[Opening SELECTED PASSAGE section]

By Eilene Guy – Red Cross Volunteer
Last Saturday was a red-letter day for me: My husband donated blood for the first time.
I’ve nagged the poor man for years to join me, but he always deferred. That seemed odd: He’s generous with his time and talents, he’s a compassionate person and he’s not needle-phobic (that I know of).
“It just wasn’t my thing, but after the years of incessant bugging, the nationwide blood shortage finally tipped the scales,” he admitted with a grin.
Fortunately, the phlebotomist we had at the American Red Cross blood drive was really skillful. I know, because she “stuck” me too.
“If you want to look away, now would be the time,” she said. “A pinch and a little burn,” and the needle was in — – with hardly a pinch a burn. Honest.
I have the Red Cross Blood Donor App on my phone and I’m looking forward to seeing where my blood goes. Will it go as a whole blood transfusion? Or will it be separated into the component parts —– plasma, platelets and red blood cells —– to potentially save three lives?
In January, the Red Cross declared a national blood crisis because the blood supply had fallen to the lowest levels in more than a decade amid the latest surge in COVID-19 cases. And severe winter weather forced the cancellation of more than 300 blood drives that month, which added to the emergency.
The crisis is impacting health care nationwide, including right here in northern Ohio. A friend of mine’s heart surgery was delayed until there was enough blood on hand of her individual blood type. Imagine how nerve-wracking that would be.
Apparently the number one reason people don’t donate blood is that they haven’t been asked, so I’ve set myself a winter goal of asking, urging, convincing at least five people to donate blood for the first time. I hope if they do it once, they’ll become repeat donors.
If you’re reading this, consider yourself asked: Please, give donating blood a try. What have you got to lose? And think of what the recipient of that blood has to gain, be they an accident victim, surgery patient, parent undergoing a difficult childbirth, or person with an on-going need, such as someone with cancer or sickle-cell disease.
To find a blood drive near you, go to http://www.redcrossblood.org or call 1-800-REDCROSS. Be sure to make a reservation: That cuts down on the wait time for all donors and the Red Cross certainly doesn’t want to turn anyone away.
Please, give the gift that can’t be manufactured. There is no substitute for blood, and the only way to collect it is from generous donors.

[Closing SELECTED PASSAGE section]

WHAT IS EXPECTED:
Answer these questions using the blood donation column.
1. How many blood drives did severe winter weather force the Red Cross to cancel in January?
2. How many people does the writer aim to get to donate blood for the first time this winter?
3. What phone number does the column give for finding a blood drive?
Rely only on the blood donation column for what follows.

[Opening DATA EXTRACT section]

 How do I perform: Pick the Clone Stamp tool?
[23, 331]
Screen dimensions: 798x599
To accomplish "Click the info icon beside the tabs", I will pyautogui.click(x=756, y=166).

[Closing DATA EXTRACT section]
[Opening DATA EXTRACT section]

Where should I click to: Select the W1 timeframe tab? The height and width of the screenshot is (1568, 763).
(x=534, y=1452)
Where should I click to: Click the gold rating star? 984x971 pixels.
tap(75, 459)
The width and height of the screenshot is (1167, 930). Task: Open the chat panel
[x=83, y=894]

[Closing DATA EXTRACT section]
[Opening DATA EXTRACT section]

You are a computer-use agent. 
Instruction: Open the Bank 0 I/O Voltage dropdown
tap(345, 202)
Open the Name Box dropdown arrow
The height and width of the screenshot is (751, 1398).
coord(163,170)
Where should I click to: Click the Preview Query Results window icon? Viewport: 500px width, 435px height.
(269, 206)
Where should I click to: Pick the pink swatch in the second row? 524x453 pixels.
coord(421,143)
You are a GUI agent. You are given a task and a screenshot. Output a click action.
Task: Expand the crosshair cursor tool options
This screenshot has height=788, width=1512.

[Closing DATA EXTRACT section]

OUTPUT BELOW:
1. More than 300
2. At least five
3. 1-800-REDCROSS